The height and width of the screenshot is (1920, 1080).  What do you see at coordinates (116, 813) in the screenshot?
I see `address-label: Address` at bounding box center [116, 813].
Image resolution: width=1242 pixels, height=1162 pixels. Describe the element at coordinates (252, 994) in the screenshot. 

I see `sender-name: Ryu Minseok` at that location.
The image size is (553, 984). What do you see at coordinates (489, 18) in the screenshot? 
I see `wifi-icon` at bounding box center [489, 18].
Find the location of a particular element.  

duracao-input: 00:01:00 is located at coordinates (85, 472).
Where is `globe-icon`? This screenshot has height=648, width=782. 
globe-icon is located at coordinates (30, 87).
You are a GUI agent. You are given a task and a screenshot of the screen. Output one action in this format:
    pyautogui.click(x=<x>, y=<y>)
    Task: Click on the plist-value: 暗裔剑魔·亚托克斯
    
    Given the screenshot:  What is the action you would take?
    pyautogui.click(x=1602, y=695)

# # # #

**Exercise prompt**
Reproduce each of the records above verbatim, leaving every line unchanged.

**Answer for the task**
The height and width of the screenshot is (1920, 1080).  What do you see at coordinates (116, 813) in the screenshot?
I see `address-label: Address` at bounding box center [116, 813].
Image resolution: width=1242 pixels, height=1162 pixels. Describe the element at coordinates (252, 994) in the screenshot. 

I see `sender-name: Ryu Minseok` at that location.
The image size is (553, 984). What do you see at coordinates (489, 18) in the screenshot? 
I see `wifi-icon` at bounding box center [489, 18].
Find the location of a particular element.  

duracao-input: 00:01:00 is located at coordinates (85, 472).
Where is `globe-icon`? This screenshot has height=648, width=782. 
globe-icon is located at coordinates (30, 87).
You are a GUI agent. You are given a task and a screenshot of the screen. Output one action in this format:
    pyautogui.click(x=<x>, y=<y>)
    Task: Click on the plist-value: 暗裔剑魔·亚托克斯
    
    Given the screenshot:  What is the action you would take?
    pyautogui.click(x=1602, y=695)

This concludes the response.